--- What is required ---
Lines to restate from the data below: from the one containing "Task: Confirm with the 确定(O) button" to the one containing "1024x707 pixels.", both included. Give them again exactly, and only them.

--- Records for the task ---
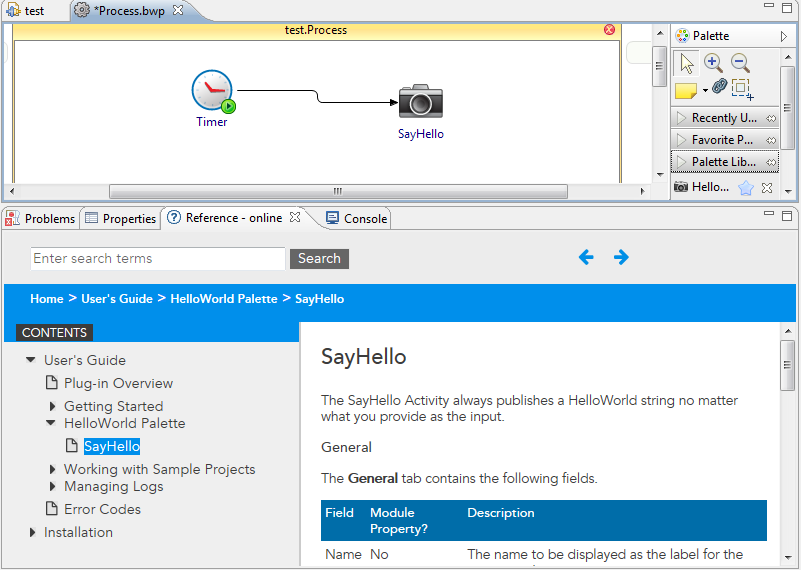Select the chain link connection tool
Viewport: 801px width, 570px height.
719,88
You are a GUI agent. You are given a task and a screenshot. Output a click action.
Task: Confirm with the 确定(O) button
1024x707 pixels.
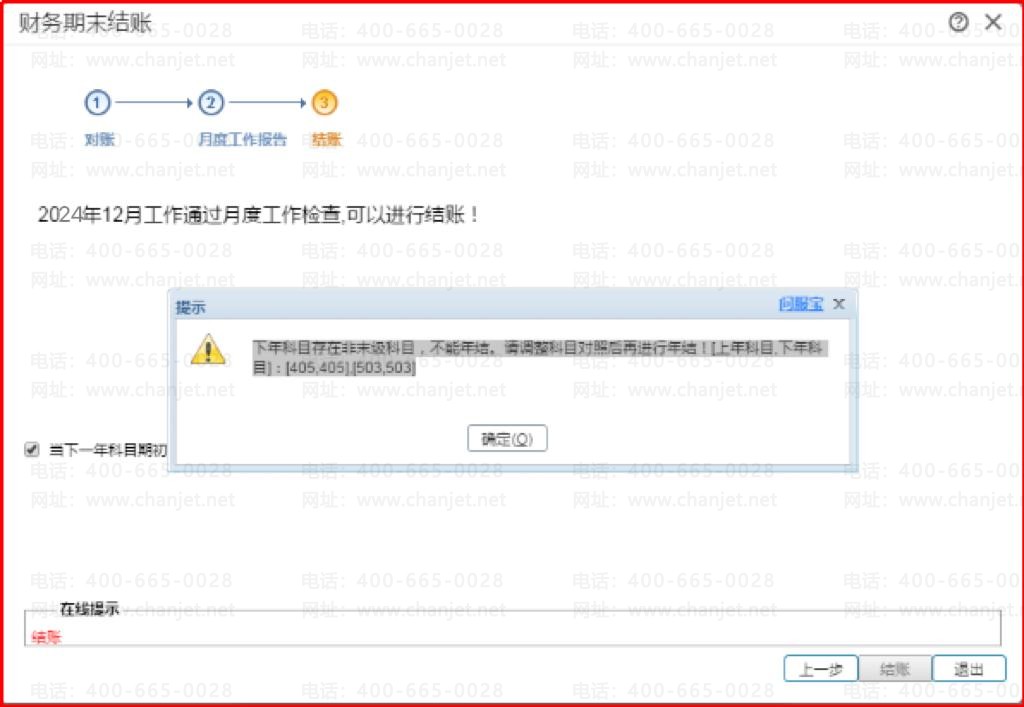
---
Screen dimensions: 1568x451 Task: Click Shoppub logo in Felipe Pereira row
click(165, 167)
==
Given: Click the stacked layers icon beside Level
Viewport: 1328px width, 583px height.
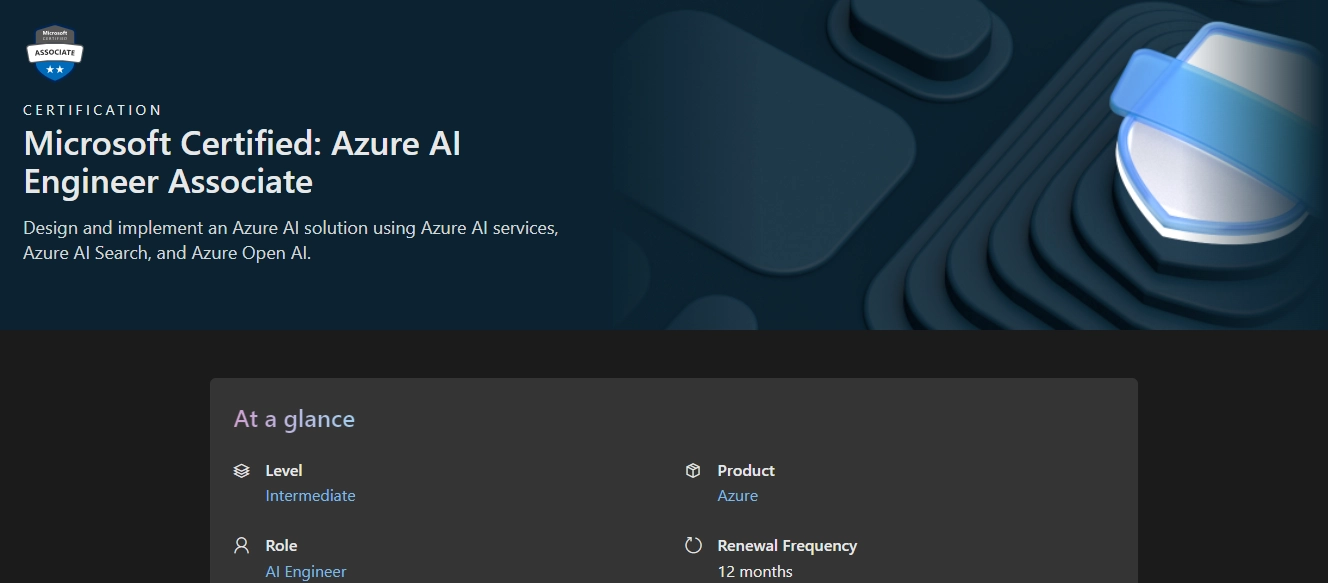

--- Finished exercise ---
Task: Confirm with the 确定(O) button
1024x707 pixels.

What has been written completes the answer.